- **WHAT IS REQUIRED**: Once you find the line with "Given: Click the Facebook search input field", transcribe it and all the lines that follow to the end of the data, exactly as written; skip any pictures.

[Stored records]
- - - - -

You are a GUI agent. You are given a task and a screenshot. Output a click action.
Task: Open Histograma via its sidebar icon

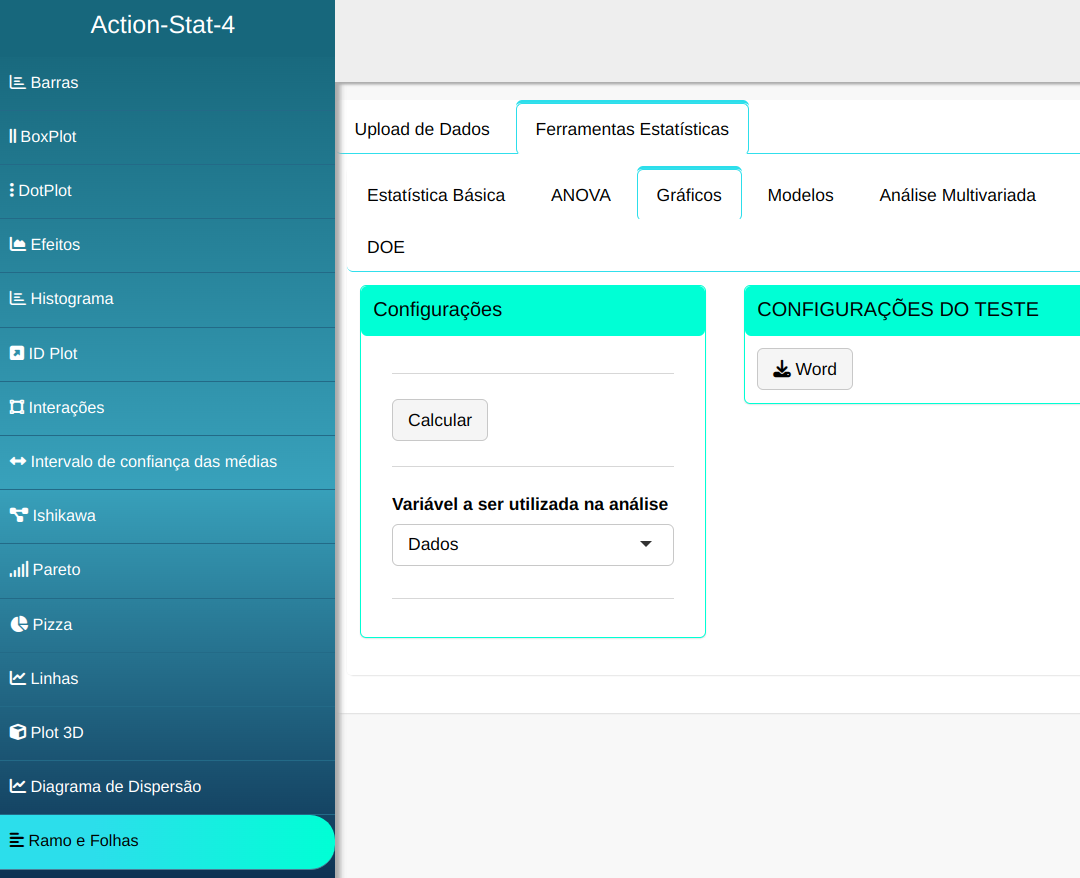point(17,298)
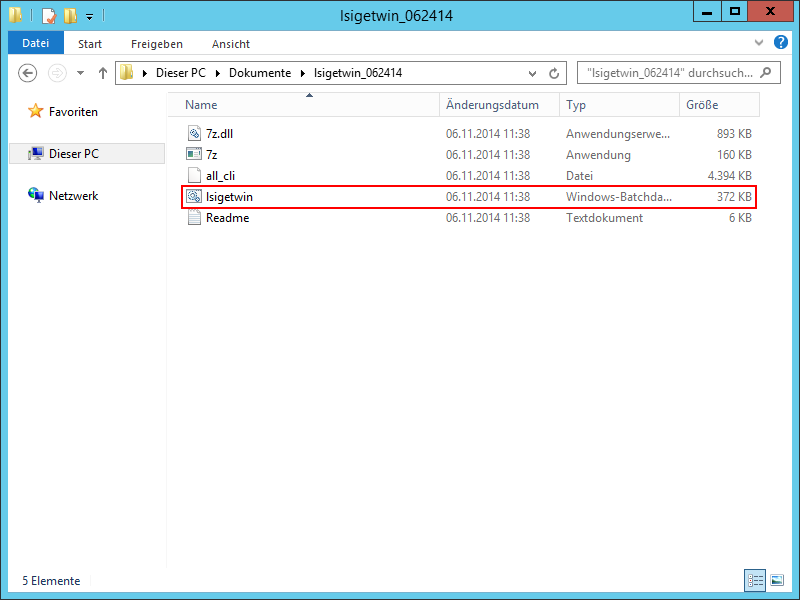Open address bar previous locations dropdown

pos(532,73)
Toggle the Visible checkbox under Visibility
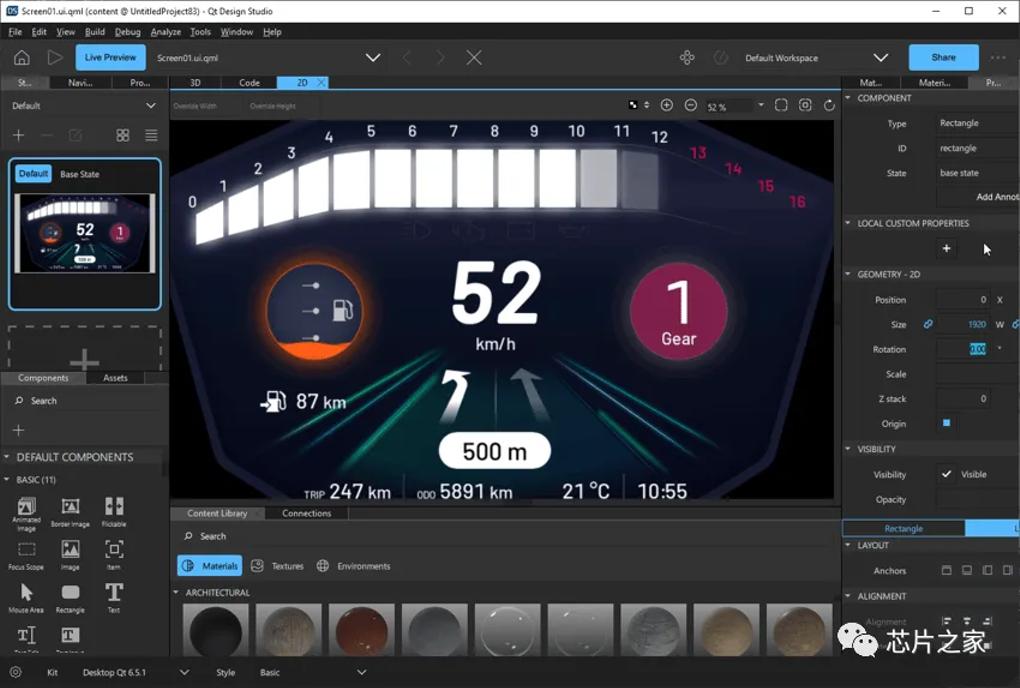Image resolution: width=1020 pixels, height=688 pixels. pos(946,474)
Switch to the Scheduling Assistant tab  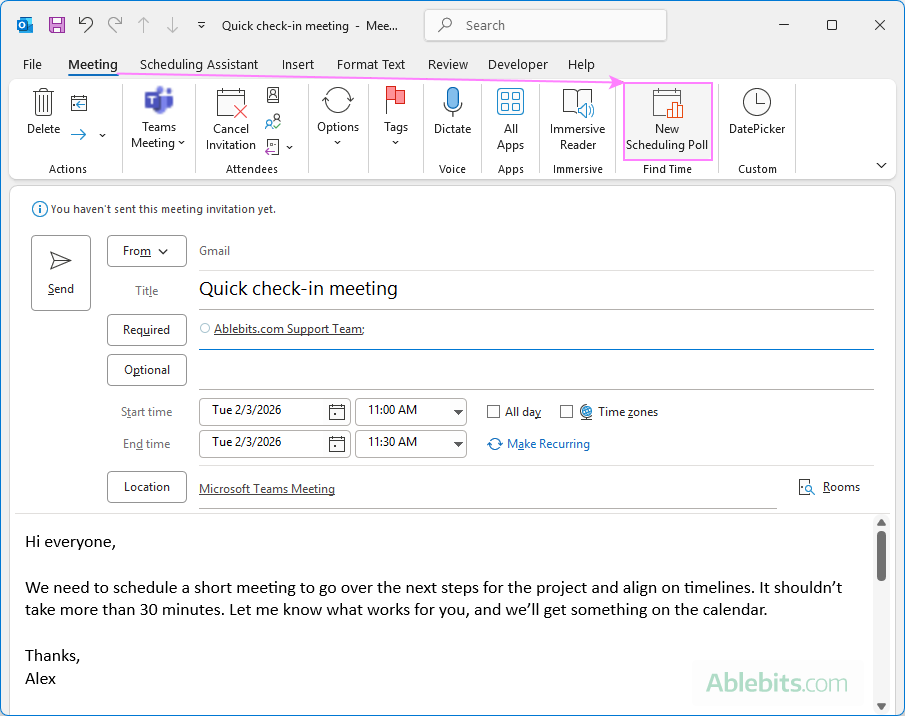(198, 64)
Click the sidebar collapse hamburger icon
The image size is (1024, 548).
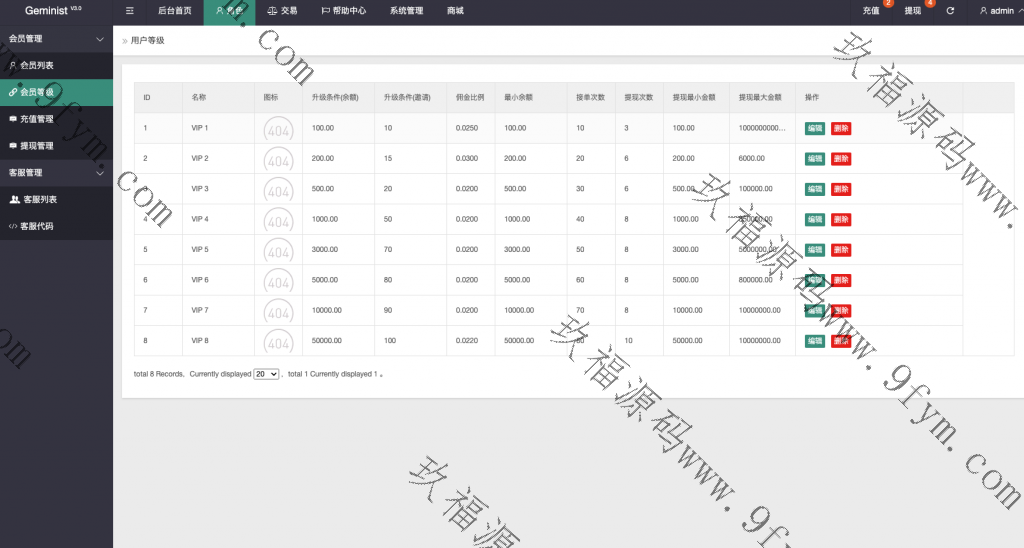[130, 11]
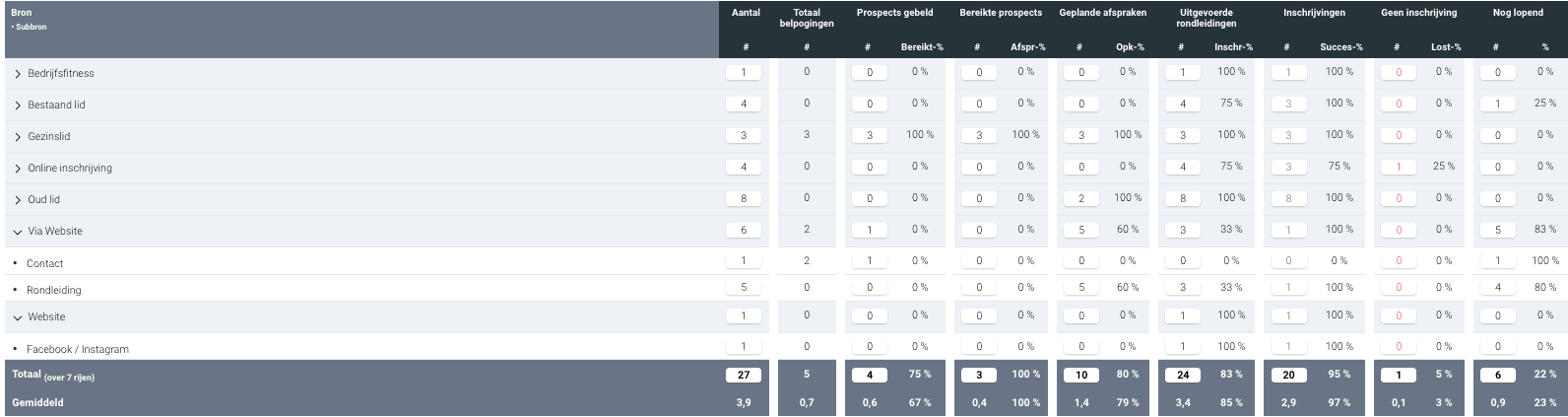Screen dimensions: 1568x417
Task: Sort by the Aantal column header
Action: [x=746, y=13]
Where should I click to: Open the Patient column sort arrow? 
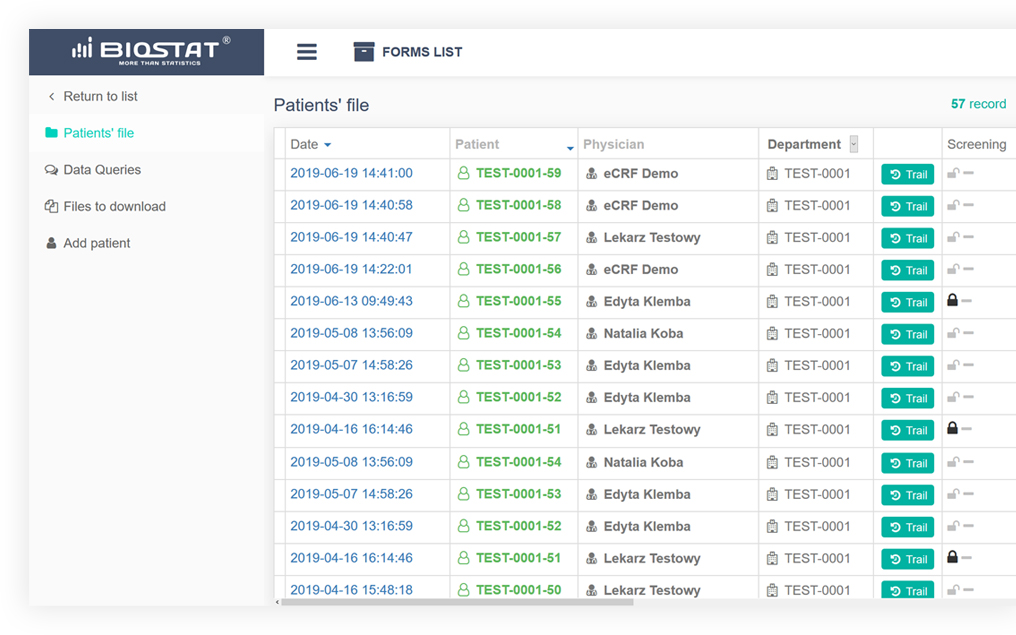coord(570,148)
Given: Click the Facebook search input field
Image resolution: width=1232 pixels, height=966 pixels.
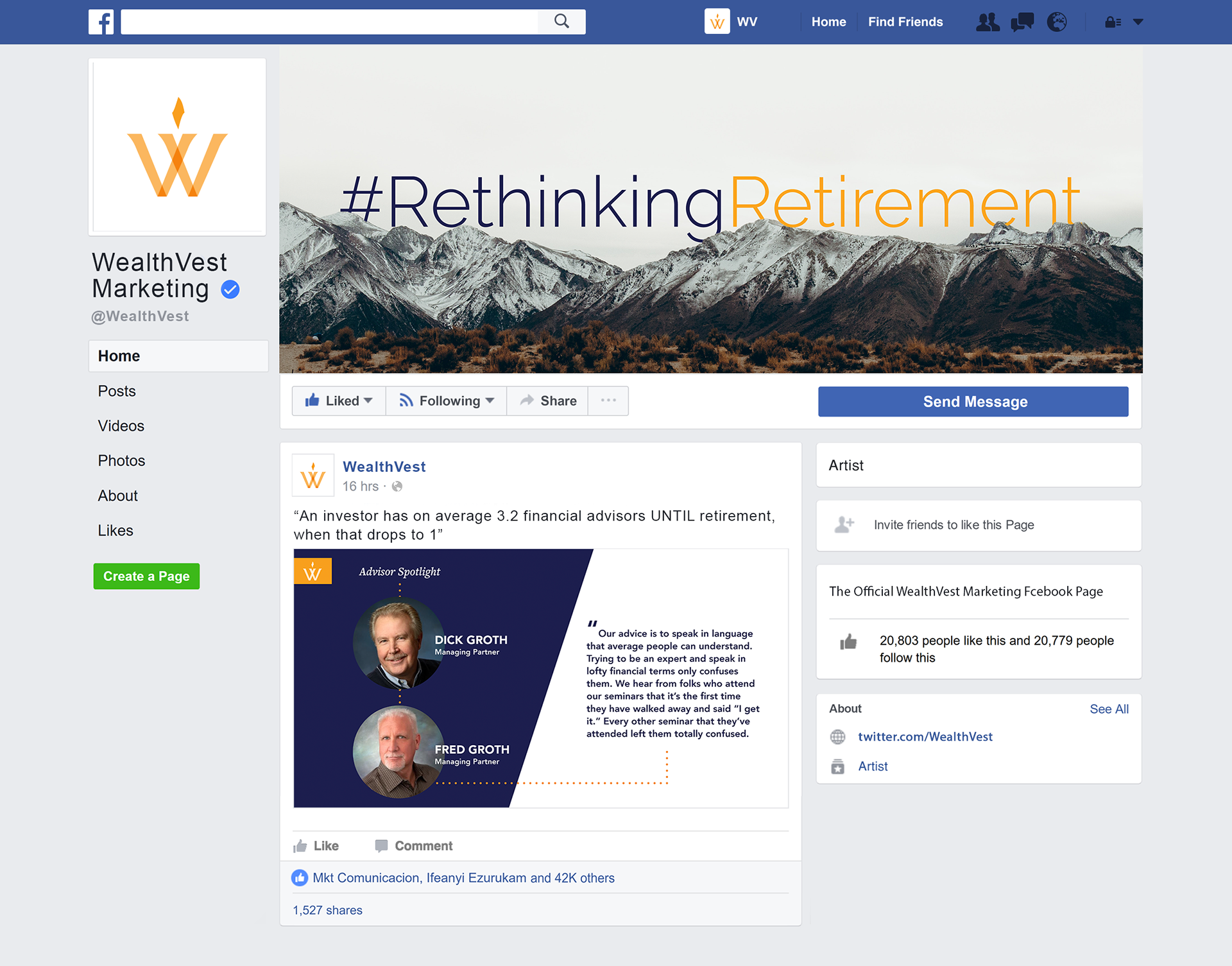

- - - - -

- **EXPECTED ANSWER**:
Given: Click the Facebook search input field
Image resolution: width=1232 pixels, height=966 pixels.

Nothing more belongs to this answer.